WORK INSTRUCTIONS = Go through the data below line by line. Give only the number of lines that contain "agent".

SOURCE DATA =
----------------

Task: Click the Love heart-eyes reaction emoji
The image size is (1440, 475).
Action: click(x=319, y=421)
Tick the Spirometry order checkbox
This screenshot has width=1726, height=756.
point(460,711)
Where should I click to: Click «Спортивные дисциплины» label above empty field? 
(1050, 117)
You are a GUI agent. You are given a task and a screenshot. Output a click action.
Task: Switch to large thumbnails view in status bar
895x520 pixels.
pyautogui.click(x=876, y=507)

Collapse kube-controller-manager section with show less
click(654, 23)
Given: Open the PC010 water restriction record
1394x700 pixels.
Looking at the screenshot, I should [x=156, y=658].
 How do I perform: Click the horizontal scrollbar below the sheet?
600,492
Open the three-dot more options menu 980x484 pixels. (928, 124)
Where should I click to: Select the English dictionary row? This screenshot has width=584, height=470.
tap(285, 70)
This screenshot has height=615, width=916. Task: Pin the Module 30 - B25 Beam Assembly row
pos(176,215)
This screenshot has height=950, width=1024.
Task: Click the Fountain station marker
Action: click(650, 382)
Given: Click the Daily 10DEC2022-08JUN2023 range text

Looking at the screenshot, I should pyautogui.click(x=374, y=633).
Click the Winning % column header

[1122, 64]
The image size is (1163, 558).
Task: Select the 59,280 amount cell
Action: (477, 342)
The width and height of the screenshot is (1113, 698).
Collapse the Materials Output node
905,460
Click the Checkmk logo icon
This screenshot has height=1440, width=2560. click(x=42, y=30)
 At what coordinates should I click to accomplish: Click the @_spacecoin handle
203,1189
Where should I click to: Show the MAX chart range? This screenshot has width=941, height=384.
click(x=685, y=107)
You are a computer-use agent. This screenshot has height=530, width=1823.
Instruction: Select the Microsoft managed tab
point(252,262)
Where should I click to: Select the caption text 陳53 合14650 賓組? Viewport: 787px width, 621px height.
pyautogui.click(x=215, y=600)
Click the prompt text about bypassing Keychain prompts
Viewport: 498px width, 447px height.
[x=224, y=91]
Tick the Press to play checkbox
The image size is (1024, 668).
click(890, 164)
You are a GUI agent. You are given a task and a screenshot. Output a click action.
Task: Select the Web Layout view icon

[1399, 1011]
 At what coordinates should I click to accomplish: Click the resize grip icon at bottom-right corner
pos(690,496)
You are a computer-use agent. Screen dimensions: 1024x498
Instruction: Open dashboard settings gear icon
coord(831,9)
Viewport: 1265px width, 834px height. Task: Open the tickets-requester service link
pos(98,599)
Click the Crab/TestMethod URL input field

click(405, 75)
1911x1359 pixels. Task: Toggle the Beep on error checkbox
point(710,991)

----------------

TASK OUTPUT = 4